The best thing about “The Robot Revolution Will Be the Quietest One” (Liu Cixin, The New York Times, December 7) was its intriguing title. Otherwise, we didn’t need Cixin, a nine-time winner of China’s highest science fiction writing award along with a Hugo, to tell us what’s here, even if he said “it’s my duty.” We already know that “the robot revolution has begun” and that driverless vehicles will replace various jobs, and it is still wrong to say that “car ownership is likely to become nearly obsolete.” (The people who believe that should take a drive, automated or otherwise, into a truly rural area and see how little traffic there is.) It wasn’t news even in December that artificial intelligence has great potential but is still almost completely in the future. Cixin does get points for noting that people not needing to work may have something in common with old-time “aristocrats” who “have often spent their time entertaining and developing their artistic and sporting talents while scrupulously observing elaborate rituals of dress and manners” – that’s a form of futurist Herman Kahn’s idea of quaternary activity, as described in his now 41-year-old The Next 200 Years – but it’s not mentioned enough.
On the other hand, how quickly will these changes occur? Steve Lohr’s “Robots Will Take Jobs, but Not as Fast as Some Fear, New Report Says” (The New York Times, January 12), concerns an excellent recent McKinsey Global Institute study. The findings of the research include that “what is technically possible is only one factor in determining how quickly new technology is adopted” (time lag, cost-effectiveness, and high early prices being only three reasons), and that in the “near-term” many more jobs will be changed than eliminated (and in what we might call the medium-term, positions will go away as human workers take the nonautomatable tasks from multiple jobs). The McKinsey study named “natural language processing” as a great facilitator of employment losses, and said, again correctly, that “the jobs of America’s 1.7 million truck drivers” are not, driverless technology or not, “in imminent peril.” The article implied, rightly once more, that delayed automation effects should not fool us into thinking they won’t happen, as, eventually, almost all work which can be quantified into algorithms will be endangered.
These conclusions would have been useful in influencing Jay Wacker’s views in a Forbes piece released only six days later, “How Much Will AI” (artificial intelligence) “Decrease The Need For Human Labor?” Wacker, an “ontology architect,” was asked to comment on the title’s subject, and came up with too much wrong. Saying that “generally, other professions grow to fill the loss” does not recognize that we know of no major phase of work beyond services. “Computer, mathematical, engineering, and science occupations” don’t look like a “growth industry,” but rather areas vulnerable to both automation and globalization. The vast reduction in number of agricultural jobs does not assure the remaining ones. When robots can’t make up a hotel room, I doubt that “robots and AI will decrease the need for cleaning.” He also failed to distinguish between jobs rating to go away within the next few years and those almost certain to be lost by, say, the mid-2030’s, which would tell us why driving positions are not yet “imperiled” in the same sense that warehouse workers, which Wacker mentioned in the next sentence, already are.

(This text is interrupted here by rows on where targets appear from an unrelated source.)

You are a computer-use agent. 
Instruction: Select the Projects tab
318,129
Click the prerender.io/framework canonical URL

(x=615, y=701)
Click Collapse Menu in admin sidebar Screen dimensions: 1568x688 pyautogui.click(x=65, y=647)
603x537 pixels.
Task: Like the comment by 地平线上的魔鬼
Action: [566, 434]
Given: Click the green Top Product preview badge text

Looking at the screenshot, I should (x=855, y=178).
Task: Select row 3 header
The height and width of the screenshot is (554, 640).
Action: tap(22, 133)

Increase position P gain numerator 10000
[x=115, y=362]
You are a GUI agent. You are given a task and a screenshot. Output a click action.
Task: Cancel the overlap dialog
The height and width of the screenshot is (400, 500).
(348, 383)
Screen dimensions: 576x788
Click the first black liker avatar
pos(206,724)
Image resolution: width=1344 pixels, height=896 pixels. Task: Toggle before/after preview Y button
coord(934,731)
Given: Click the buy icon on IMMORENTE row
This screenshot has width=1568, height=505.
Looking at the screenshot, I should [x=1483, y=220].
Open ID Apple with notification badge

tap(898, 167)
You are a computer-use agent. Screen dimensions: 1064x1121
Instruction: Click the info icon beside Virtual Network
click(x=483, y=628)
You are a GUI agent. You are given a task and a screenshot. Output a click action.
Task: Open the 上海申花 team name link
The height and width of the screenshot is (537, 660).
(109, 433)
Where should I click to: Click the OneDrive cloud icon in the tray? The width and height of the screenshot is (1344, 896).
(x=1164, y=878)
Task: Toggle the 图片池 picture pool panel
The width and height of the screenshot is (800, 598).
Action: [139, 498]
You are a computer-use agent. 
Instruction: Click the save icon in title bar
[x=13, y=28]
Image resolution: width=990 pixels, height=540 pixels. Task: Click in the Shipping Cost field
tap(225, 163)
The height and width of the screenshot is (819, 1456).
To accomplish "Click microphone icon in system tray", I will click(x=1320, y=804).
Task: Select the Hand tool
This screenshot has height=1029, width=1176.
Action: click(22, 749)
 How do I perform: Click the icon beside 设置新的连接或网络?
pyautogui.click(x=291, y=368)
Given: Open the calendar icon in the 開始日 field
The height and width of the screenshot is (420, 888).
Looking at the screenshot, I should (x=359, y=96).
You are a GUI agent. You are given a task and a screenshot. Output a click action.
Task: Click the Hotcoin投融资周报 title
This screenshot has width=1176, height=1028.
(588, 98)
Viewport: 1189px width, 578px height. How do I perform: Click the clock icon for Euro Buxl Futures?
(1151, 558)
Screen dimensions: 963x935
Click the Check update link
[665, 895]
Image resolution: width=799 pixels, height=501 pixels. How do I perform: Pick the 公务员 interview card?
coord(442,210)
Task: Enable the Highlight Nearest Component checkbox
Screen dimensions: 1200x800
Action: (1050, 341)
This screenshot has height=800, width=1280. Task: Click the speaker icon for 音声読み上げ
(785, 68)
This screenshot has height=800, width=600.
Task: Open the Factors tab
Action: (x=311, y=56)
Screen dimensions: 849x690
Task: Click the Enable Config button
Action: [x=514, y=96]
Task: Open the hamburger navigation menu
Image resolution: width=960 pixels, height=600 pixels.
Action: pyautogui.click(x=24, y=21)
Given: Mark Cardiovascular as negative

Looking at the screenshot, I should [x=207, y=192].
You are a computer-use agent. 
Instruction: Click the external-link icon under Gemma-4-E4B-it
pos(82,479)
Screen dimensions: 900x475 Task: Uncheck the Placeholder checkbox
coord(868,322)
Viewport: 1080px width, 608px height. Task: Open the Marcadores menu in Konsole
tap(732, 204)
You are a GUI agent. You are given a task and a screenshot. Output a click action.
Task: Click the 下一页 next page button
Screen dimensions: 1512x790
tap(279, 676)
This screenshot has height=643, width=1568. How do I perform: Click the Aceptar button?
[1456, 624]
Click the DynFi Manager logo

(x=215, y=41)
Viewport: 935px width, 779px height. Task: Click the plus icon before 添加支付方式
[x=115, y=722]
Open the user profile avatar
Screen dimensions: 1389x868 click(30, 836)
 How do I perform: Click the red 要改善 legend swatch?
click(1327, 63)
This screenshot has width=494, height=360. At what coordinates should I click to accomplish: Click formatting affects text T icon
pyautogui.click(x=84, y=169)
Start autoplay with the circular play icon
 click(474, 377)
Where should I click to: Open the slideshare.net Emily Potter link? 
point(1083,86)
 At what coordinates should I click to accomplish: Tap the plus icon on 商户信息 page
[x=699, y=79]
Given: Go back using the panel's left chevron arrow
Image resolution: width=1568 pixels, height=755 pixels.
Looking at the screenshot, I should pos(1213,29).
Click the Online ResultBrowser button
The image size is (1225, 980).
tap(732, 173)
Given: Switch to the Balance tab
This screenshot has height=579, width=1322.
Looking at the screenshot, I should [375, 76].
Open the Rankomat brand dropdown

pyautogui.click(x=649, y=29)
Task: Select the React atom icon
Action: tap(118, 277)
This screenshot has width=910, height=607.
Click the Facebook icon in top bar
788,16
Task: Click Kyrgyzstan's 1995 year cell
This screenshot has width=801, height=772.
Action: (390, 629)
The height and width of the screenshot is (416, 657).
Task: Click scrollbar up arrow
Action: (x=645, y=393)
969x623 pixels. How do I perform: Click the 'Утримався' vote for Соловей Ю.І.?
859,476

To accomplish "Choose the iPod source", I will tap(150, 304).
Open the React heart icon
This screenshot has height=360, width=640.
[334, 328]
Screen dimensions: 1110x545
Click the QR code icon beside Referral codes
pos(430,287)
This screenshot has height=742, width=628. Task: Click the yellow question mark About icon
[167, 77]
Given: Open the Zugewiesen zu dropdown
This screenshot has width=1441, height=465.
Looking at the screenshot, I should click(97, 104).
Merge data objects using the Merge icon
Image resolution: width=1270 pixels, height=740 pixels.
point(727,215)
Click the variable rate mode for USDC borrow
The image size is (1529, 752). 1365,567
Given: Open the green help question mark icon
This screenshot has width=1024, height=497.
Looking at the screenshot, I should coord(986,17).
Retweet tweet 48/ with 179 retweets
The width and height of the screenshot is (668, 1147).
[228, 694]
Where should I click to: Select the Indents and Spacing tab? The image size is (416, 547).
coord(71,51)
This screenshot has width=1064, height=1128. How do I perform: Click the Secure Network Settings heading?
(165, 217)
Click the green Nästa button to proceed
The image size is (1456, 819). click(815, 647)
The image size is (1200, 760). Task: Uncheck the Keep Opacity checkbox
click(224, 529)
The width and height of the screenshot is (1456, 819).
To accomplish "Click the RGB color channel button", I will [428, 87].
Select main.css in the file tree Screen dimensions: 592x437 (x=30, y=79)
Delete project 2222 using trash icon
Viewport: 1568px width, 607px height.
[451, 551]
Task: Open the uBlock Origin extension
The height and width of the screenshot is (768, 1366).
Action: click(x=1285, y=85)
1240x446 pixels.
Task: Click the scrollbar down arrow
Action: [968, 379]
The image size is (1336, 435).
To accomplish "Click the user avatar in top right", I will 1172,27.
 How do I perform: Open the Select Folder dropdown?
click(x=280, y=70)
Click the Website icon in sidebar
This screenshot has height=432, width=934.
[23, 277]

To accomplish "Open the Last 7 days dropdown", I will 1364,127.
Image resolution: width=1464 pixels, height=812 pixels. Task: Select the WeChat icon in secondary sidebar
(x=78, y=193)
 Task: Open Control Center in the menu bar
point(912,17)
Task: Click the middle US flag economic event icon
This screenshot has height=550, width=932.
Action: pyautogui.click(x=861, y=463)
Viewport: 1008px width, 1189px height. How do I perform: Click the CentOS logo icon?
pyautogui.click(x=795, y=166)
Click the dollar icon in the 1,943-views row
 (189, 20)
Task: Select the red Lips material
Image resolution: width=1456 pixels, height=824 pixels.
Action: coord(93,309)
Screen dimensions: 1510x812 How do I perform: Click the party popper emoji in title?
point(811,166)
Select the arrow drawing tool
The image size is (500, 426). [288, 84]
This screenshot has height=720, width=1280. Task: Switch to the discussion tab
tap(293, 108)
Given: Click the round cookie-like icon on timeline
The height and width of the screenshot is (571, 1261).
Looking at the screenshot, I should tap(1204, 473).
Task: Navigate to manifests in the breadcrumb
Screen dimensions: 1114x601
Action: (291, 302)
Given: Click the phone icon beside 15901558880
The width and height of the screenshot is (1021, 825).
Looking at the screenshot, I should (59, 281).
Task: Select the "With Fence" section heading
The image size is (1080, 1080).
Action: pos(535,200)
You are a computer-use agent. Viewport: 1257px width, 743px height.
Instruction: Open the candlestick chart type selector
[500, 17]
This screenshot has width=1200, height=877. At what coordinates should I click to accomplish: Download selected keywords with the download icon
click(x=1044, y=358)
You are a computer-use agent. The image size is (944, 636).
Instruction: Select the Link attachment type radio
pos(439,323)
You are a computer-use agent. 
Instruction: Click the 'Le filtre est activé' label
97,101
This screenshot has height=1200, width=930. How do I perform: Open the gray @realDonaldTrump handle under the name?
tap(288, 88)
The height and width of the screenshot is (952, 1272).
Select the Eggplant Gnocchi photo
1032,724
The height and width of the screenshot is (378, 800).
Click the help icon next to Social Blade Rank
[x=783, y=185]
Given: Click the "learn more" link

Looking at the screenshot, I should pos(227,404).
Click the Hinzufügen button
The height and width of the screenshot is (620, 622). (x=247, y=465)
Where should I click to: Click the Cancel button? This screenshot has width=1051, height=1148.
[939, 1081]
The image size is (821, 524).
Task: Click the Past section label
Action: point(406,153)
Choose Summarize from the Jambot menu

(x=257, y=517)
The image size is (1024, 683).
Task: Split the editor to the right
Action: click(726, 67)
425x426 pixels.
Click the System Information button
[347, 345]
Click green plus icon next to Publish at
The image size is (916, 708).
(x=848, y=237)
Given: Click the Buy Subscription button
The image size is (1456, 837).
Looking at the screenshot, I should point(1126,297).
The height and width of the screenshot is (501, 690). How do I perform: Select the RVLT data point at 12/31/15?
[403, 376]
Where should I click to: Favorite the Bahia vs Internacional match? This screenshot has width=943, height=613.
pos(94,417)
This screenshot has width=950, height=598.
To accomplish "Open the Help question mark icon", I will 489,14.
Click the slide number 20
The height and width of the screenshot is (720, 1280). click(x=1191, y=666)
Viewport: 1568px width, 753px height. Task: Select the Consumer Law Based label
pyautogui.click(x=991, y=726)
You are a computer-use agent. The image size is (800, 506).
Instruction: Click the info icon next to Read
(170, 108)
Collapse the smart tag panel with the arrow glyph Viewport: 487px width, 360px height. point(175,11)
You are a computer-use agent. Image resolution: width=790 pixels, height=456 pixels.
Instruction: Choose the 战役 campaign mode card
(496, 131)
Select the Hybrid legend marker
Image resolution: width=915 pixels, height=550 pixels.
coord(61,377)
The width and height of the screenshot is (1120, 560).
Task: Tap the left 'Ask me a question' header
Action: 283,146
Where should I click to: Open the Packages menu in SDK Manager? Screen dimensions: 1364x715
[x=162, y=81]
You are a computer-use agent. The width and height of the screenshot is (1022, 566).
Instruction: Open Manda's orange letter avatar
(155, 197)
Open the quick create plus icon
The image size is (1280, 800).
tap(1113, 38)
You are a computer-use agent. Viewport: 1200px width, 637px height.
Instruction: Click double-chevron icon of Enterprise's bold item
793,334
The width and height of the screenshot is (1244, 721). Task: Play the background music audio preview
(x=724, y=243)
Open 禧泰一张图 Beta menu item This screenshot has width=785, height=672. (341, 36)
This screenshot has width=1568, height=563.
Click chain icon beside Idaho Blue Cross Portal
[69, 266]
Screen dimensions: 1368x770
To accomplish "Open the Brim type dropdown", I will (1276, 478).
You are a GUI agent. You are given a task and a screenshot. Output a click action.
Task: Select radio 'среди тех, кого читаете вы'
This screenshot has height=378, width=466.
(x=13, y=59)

A February 20th Washington Post editorial, “No, Robots Aren’t Killing the American Dream,” landed somewhere between these two last pieces. It pointed out that people have been concerned about losing work to automata for centuries, and “that today’s fear of robots is outpacing the actual advance.” From there, though, the article went into a rather fuzzy advocacy of liberal talking points, in particular unions, “a robust federal minimum wage” (why federal?), and even “legislation to foster child care.” How these requirements could get jobs to return, or even slow their departure, is beyond me.
We finish with Inc.com’s February 21 “Bill Gates’s Plan to Deal with Job-Stealing Robots: Just Tax Them.” Yes. But let’s go with what I wrote half a decade ago, that we should factor the number of jobs created or maintained into corporate tax rates, so that, for example, restaurant chains employing hundreds would, all other things being equal, pay much less than law firms with fewer than a dozen. Yet the image of an automaton, such as my toy John Robot, getting a W2 and paying taxes (would they be charged for Social Security as well?) injects some badly needed humor. Which, yes, we can use.